__Task to carry out__: Write out all of the rows below, line for line, with every character unchanged.

Rows excerpted from a collection
START
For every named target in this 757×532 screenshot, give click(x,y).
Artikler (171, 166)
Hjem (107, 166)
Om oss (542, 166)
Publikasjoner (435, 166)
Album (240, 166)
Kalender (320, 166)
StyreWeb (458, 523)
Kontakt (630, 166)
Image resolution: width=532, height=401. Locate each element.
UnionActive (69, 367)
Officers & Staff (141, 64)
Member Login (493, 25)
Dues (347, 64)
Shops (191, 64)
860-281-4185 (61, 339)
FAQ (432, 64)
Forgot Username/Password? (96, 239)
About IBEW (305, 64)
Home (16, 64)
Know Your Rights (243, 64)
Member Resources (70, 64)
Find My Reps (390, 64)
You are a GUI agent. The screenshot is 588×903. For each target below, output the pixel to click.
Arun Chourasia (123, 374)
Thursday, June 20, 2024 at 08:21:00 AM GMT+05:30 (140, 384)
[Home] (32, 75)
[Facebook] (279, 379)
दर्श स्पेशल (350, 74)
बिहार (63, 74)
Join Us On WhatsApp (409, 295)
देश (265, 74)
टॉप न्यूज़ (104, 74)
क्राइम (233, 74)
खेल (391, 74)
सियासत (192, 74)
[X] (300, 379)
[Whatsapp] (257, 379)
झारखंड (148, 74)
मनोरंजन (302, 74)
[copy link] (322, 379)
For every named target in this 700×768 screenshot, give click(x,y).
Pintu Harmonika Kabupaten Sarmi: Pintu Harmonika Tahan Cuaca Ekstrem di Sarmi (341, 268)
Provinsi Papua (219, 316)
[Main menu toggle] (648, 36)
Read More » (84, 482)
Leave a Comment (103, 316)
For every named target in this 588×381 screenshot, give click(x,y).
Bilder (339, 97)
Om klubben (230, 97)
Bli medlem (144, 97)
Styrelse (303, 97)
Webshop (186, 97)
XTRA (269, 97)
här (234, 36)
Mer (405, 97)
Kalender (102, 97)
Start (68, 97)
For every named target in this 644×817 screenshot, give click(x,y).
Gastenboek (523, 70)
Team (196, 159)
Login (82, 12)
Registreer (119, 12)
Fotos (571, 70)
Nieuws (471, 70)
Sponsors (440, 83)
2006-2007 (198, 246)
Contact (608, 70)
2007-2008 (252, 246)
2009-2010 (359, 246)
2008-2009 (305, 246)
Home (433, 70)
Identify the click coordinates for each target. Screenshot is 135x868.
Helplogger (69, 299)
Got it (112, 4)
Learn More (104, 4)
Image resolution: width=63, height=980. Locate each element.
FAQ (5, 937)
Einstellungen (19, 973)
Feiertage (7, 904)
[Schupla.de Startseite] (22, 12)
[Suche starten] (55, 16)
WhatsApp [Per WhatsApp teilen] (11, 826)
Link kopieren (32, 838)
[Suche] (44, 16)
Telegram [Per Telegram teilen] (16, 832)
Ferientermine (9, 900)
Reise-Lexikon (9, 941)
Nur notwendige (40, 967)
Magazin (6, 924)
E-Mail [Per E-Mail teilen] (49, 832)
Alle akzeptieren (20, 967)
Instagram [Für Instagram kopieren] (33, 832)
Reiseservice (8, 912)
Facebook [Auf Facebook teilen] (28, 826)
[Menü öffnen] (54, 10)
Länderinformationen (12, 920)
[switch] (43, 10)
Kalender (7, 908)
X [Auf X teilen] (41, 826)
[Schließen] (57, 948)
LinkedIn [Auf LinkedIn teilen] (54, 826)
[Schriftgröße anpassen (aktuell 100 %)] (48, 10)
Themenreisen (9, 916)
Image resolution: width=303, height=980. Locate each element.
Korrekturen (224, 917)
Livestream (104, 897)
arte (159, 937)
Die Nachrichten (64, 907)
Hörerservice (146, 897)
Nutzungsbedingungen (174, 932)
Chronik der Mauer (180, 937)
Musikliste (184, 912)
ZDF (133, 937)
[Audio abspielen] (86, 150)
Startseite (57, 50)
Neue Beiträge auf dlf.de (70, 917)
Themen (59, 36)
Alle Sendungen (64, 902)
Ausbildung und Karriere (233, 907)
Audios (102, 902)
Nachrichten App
END
__Output of the task__:
For every named target in this 757×532 screenshot, give click(x,y).
Artikler (171, 166)
Hjem (107, 166)
Om oss (542, 166)
Publikasjoner (435, 166)
Album (240, 166)
Kalender (320, 166)
StyreWeb (458, 523)
Kontakt (630, 166)
Image resolution: width=532, height=401. Locate each element.
UnionActive (69, 367)
Officers & Staff (141, 64)
Member Login (493, 25)
Dues (347, 64)
Shops (191, 64)
860-281-4185 (61, 339)
FAQ (432, 64)
Forgot Username/Password? (96, 239)
About IBEW (305, 64)
Home (16, 64)
Know Your Rights (243, 64)
Member Resources (70, 64)
Find My Reps (390, 64)
You are a GUI agent. The screenshot is 588×903. For each target below, output the pixel to click.
Arun Chourasia (123, 374)
Thursday, June 20, 2024 at 08:21:00 AM GMT+05:30 (140, 384)
[Home] (32, 75)
[Facebook] (279, 379)
दर्श स्पेशल (350, 74)
बिहार (63, 74)
Join Us On WhatsApp (409, 295)
देश (265, 74)
टॉप न्यूज़ (104, 74)
क्राइम (233, 74)
खेल (391, 74)
सियासत (192, 74)
[X] (300, 379)
[Whatsapp] (257, 379)
झारखंड (148, 74)
मनोरंजन (302, 74)
[copy link] (322, 379)
For every named target in this 700×768 screenshot, give click(x,y).
Pintu Harmonika Kabupaten Sarmi: Pintu Harmonika Tahan Cuaca Ekstrem di Sarmi (341, 268)
Provinsi Papua (219, 316)
[Main menu toggle] (648, 36)
Read More » (84, 482)
Leave a Comment (103, 316)
For every named target in this 588×381 screenshot, give click(x,y).
Bilder (339, 97)
Om klubben (230, 97)
Bli medlem (144, 97)
Styrelse (303, 97)
Webshop (186, 97)
XTRA (269, 97)
här (234, 36)
Mer (405, 97)
Kalender (102, 97)
Start (68, 97)
For every named target in this 644×817 screenshot, give click(x,y).
Gastenboek (523, 70)
Team (196, 159)
Login (82, 12)
Registreer (119, 12)
Fotos (571, 70)
Nieuws (471, 70)
Sponsors (440, 83)
2006-2007 (198, 246)
Contact (608, 70)
2007-2008 (252, 246)
2009-2010 (359, 246)
2008-2009 (305, 246)
Home (433, 70)
Identify the click coordinates for each target. Screenshot is 135x868.
Helplogger (69, 299)
Got it (112, 4)
Learn More (104, 4)
Image resolution: width=63, height=980. Locate each element.
FAQ (5, 937)
Einstellungen (19, 973)
Feiertage (7, 904)
[Schupla.de Startseite] (22, 12)
[Suche starten] (55, 16)
WhatsApp [Per WhatsApp teilen] (11, 826)
Link kopieren (32, 838)
[Suche] (44, 16)
Telegram [Per Telegram teilen] (16, 832)
Ferientermine (9, 900)
Reise-Lexikon (9, 941)
Nur notwendige (40, 967)
Magazin (6, 924)
E-Mail [Per E-Mail teilen] (49, 832)
Alle akzeptieren (20, 967)
Instagram [Für Instagram kopieren] (33, 832)
Reiseservice (8, 912)
Facebook [Auf Facebook teilen] (28, 826)
[Menü öffnen] (54, 10)
Länderinformationen (12, 920)
[switch] (43, 10)
Kalender (7, 908)
X [Auf X teilen] (41, 826)
[Schließen] (57, 948)
LinkedIn [Auf LinkedIn teilen] (54, 826)
[Schriftgröße anpassen (aktuell 100 %)] (48, 10)
Themenreisen (9, 916)
Image resolution: width=303, height=980. Locate each element.
Korrekturen (224, 917)
Livestream (104, 897)
arte (159, 937)
Die Nachrichten (64, 907)
Hörerservice (146, 897)
Nutzungsbedingungen (174, 932)
Chronik der Mauer (180, 937)
Musikliste (184, 912)
ZDF (133, 937)
[Audio abspielen] (86, 150)
Startseite (57, 50)
Neue Beiträge auf dlf.de (70, 917)
Themen (59, 36)
Alle Sendungen (64, 902)
Ausbildung und Karriere (233, 907)
Audios (102, 902)
Nachrichten App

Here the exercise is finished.